Long distance and cross cultural, love meets tv cameras and national judgement.

This show has everything. From aspiring rappers, to sugar mama Karen’s, to sweet country boys, to more sugar mama Karen’s, to Ukranian women who may or may not be real, to you guessed it…more sugar mama Karen’s. For the life of me, I never understood why these women would send money and gifts over so freely to these dudes. But in reality, it’s like watching one of those Nigerian email scams in real life, only the guy on the other end isn’t a prince.

There is a lot to learn from a show like this, but the biggest thing I learned was compromise. Or in some cases, the lack thereof. In a recent episode, this lovely Ukrainian woman is engaged to this sweet simple country boy from Washington. They could not be more opposite. He loves beer, she doesn’t drink. Like me, he finds joy in a Tomahawk steak, shes a vegetarian. The latter came up recently when she watched him in horror devour this gorgeous piece of meat.
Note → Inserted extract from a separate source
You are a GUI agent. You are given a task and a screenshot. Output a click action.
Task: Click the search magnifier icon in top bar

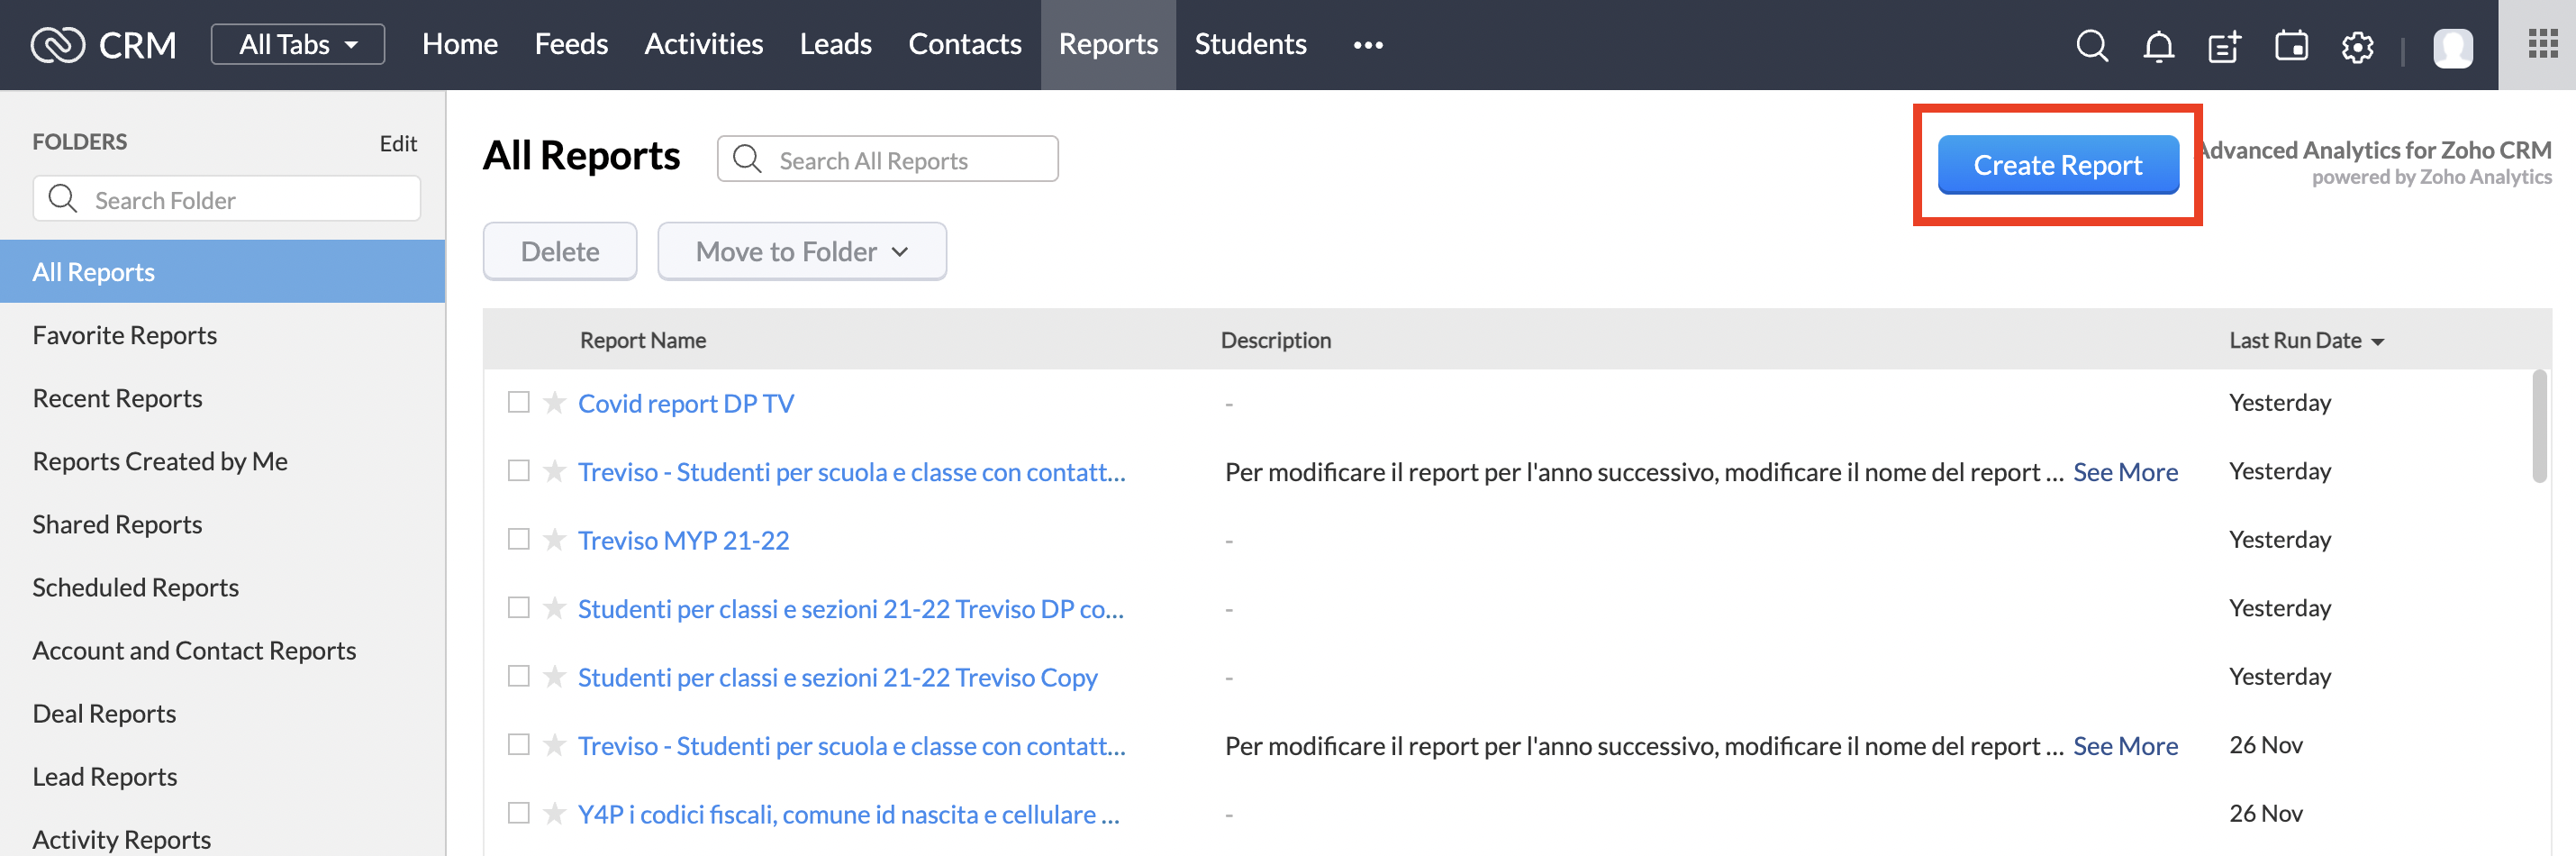coord(2091,46)
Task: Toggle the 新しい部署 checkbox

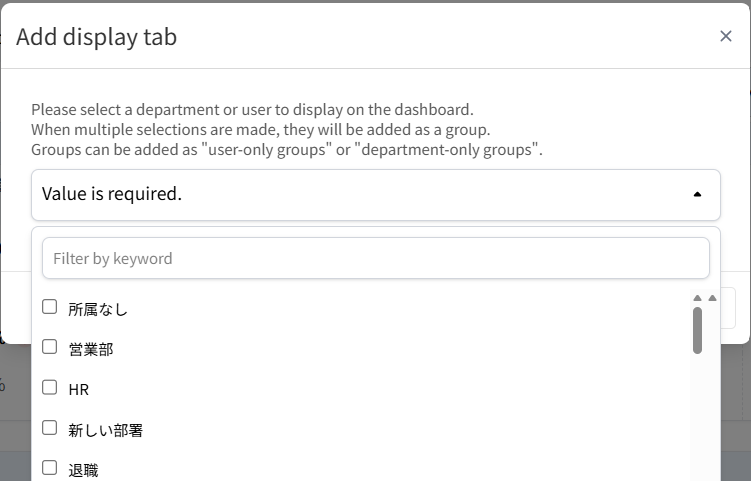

Side Note: I totally respect vegetarians and vegans, but I mean, a beautiful piece of medium rare filet in a garlic butter sauce? Chef’s kiss!

Any way, the woman asked if he would try giving up meat for a week. He sheepishly agreed as she says to the camera how doing this was a sign of respect to her and a good compromise. It caught me a bit off guard. My first thought was “compromise”? What are you giving up for him? He doesn’t have meat for a week and you get to sit back and enjoy not having the smell of bacon in your house? But then it hit me. Oh yea, she moved to another country for him. Big compromise.

The thing about relationships, is that they are chock full of compromise. Whether big or small. Women will look past the toilet seat always being left up, if you don’t judge us for eyelashes you find on the counter. You take out the trash, I’ll put away the groceries. But then there are the bigger ones. Where do we live in relation to our family members? Or different religious beliefs? Are you a smoker and your partner isn’t?

Learning to balance compromise in a relationship, rather than it being a punishment, is a huge part of making it work. Compromise, like communication, isn’t easy and doesn’t happen over night. It’s the basis of that tried and true piece of relationship advice “Pick and choose your battles.” You can either make something into a huge deal or stop and ask “Is this something that I can compromise for?” Because maybe, you are doing something that drives your partner up the wall, but silently, they haven’t judged you for it.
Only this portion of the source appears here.